◆ **ACTIVITY**
The full set of entries must be copied exactly.

Stored data
------------------------------------------------
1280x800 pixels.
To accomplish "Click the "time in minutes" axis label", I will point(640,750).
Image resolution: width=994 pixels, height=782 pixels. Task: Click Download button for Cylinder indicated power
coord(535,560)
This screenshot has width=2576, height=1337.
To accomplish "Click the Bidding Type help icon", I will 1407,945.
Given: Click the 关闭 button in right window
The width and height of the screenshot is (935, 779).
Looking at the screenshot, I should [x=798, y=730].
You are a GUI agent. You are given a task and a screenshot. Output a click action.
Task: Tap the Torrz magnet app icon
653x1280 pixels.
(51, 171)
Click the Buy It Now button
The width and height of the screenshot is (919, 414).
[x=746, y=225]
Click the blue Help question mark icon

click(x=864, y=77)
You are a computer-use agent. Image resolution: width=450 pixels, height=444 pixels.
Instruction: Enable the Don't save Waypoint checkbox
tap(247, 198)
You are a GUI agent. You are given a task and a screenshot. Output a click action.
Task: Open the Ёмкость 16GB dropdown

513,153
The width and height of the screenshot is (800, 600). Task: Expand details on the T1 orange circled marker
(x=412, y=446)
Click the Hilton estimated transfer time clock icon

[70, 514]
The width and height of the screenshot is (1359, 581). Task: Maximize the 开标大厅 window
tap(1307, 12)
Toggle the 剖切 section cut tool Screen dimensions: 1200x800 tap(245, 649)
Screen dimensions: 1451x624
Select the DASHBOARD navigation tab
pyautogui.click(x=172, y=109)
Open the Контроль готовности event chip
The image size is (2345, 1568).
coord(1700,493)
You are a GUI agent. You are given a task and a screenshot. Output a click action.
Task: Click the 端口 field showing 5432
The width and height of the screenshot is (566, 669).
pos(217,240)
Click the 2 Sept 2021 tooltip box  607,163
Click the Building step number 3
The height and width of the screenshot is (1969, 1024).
------------------------------------------------
◆ **RESULT OF THIS EXERCISE**
1280x800 pixels.
To accomplish "Click the "time in minutes" axis label", I will point(640,750).
Image resolution: width=994 pixels, height=782 pixels. Task: Click Download button for Cylinder indicated power
coord(535,560)
This screenshot has width=2576, height=1337.
To accomplish "Click the Bidding Type help icon", I will 1407,945.
Given: Click the 关闭 button in right window
The width and height of the screenshot is (935, 779).
Looking at the screenshot, I should [x=798, y=730].
You are a GUI agent. You are given a task and a screenshot. Output a click action.
Task: Tap the Torrz magnet app icon
653x1280 pixels.
(51, 171)
Click the Buy It Now button
The width and height of the screenshot is (919, 414).
[x=746, y=225]
Click the blue Help question mark icon

click(x=864, y=77)
You are a computer-use agent. Image resolution: width=450 pixels, height=444 pixels.
Instruction: Enable the Don't save Waypoint checkbox
tap(247, 198)
You are a GUI agent. You are given a task and a screenshot. Output a click action.
Task: Open the Ёмкость 16GB dropdown

513,153
The width and height of the screenshot is (800, 600). Task: Expand details on the T1 orange circled marker
(x=412, y=446)
Click the Hilton estimated transfer time clock icon

[70, 514]
The width and height of the screenshot is (1359, 581). Task: Maximize the 开标大厅 window
tap(1307, 12)
Toggle the 剖切 section cut tool Screen dimensions: 1200x800 tap(245, 649)
Screen dimensions: 1451x624
Select the DASHBOARD navigation tab
pyautogui.click(x=172, y=109)
Open the Контроль готовности event chip
The image size is (2345, 1568).
coord(1700,493)
You are a GUI agent. You are given a task and a screenshot. Output a click action.
Task: Click the 端口 field showing 5432
The width and height of the screenshot is (566, 669).
pos(217,240)
Click the 2 Sept 2021 tooltip box  607,163
Click the Building step number 3
The height and width of the screenshot is (1969, 1024).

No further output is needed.